┌──

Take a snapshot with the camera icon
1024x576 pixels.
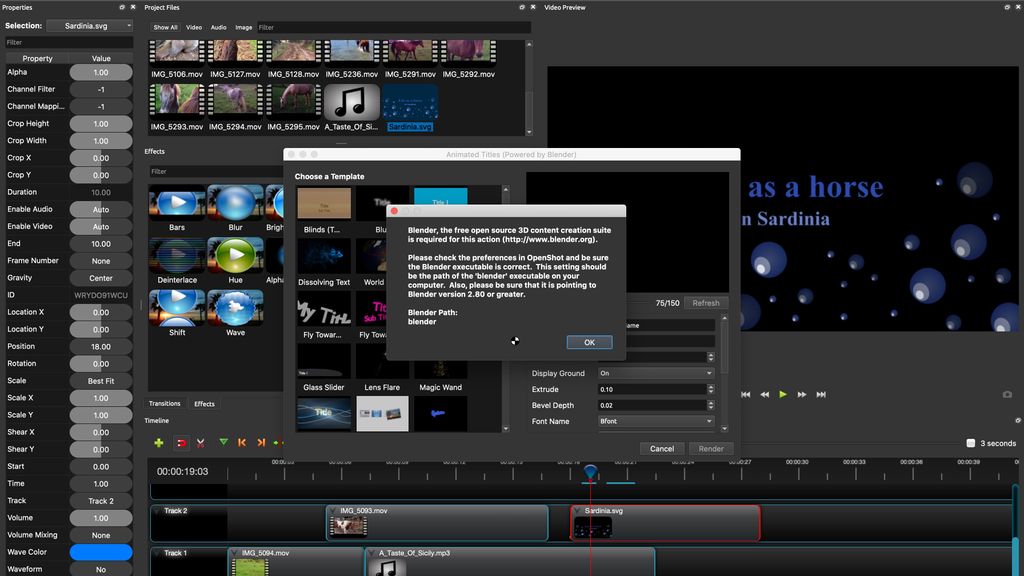[x=1007, y=394]
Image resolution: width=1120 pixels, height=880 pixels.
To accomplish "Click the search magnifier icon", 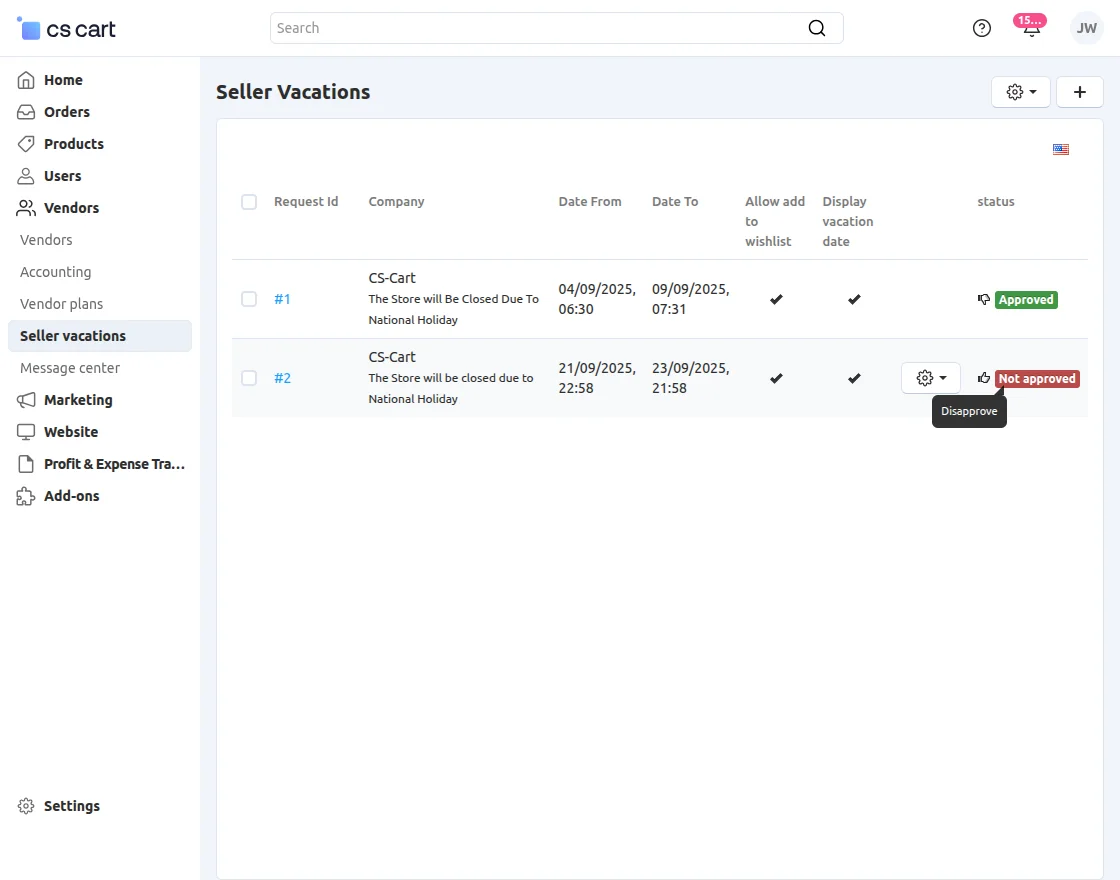I will point(817,28).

└──

* **The problem**:
From the listing above, pull out every line containing the string "pixels", treating uppercase and lowercase as different.

* **Written solution**:
1024x576 pixels.
Image resolution: width=1120 pixels, height=880 pixels.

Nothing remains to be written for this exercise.